Сиреневый вечер был прозрачен и наполнен тихими звуками: вдалеке лениво лаяли собаки, передавая новости из деревни в деревню; кто-то тихонько пел, наигрывая на гитаре; смеялись девушки за селом. Варфоломей проплыл по улице большим белым облаком. Его широкая рубашка слегка колыхалась от легкого ветерка. Увидев в окне Алену, он остановился и нерешительно махнул рукой, но та отпрянула вглубь комнаты и, задернув занавески, бросилась на кровать.

Она провалилась в тяжелый сон, в котором видела свою комнату, наполненную золотистым свечением. Алена точно знала, что свет идет от сказочного райского гостя, вот только тот стоял за спиной, и как она не оборачивалась – не могла увидеть его. Потом Финист заговорил, говорил он много, быстро, непонятно, и речь его превращалась в дробь мелких камешков по стеклу... Алена вздрогнула, вскочила с кровати. Стук! Стук! Легонько, почти неслышно стучали камешки по стеклу и по раме. Она распахнула окно.

В деревне было темно, лишь на горизонте мерцало пламя далекого костра. Воздух звенел тишиной, и луна вплетала свои тусклые лучи в этот серебряный звон.

А внизу под окном неясно светились Финистовы волосы: так светится клад, увиденный в купальскую ночь.

– Пустишь к себе? – шепнул низкий голос, теплый, как парное молоко или ночная река.

Алена засомневалась, страх тонкой ниточкой стянул горло.

– Тут останусь, если не пустишь! – прозвучало из полумрака. – Говорить с тобой буду до рассвета!

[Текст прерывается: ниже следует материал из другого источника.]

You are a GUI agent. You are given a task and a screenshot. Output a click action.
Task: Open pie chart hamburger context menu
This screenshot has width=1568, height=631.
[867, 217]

Алена беспомощно оглянулась по сторонам, и вдруг ей показалось, что мелькнуло за забором что-то белое, большое... Она испугано охнула, припомнив фигуру Варфоломея, и отчаянно замахала руками, подзывая Финиста к себе. Прогнать его Алена не могла, боялась, что улетит и никогда не вернется.

Тот, не медля ни секунды, подпрыгнул и, оттолкнувшись от козел для распилки, взобрался на крышу дровяного навеса, зацепился руками за подоконник, подтянулся, перелез в комнату. Трясясь от страха и какого-то другого, незнакомого чувства, Алена быстро захлопнула окно, задернула занавески, но перед тем глянула на улицу, чтобы убедиться: Варфоломей только померещился ей. И правда, никого на улице не было.

Финист прошелся по комнате хозяином: засветил керосиновую лампу, озарившую все неярким светом, провел рукой по ребру старого, почерневшего от времени сундука, взял и, посмотревшись, положил обратно зеркальце с Аленкиного маленького комода. Она стояла возле кровати, глядя на него с восхищением и радостью, словно каждую ночь он приходил сюда, как к себе домой, словно от рождения имел право вести себя так по-хозяйски. Его сила и уверенность завораживали и подчиняли. Алена боролась с собой, не желая сдаваться так сразу.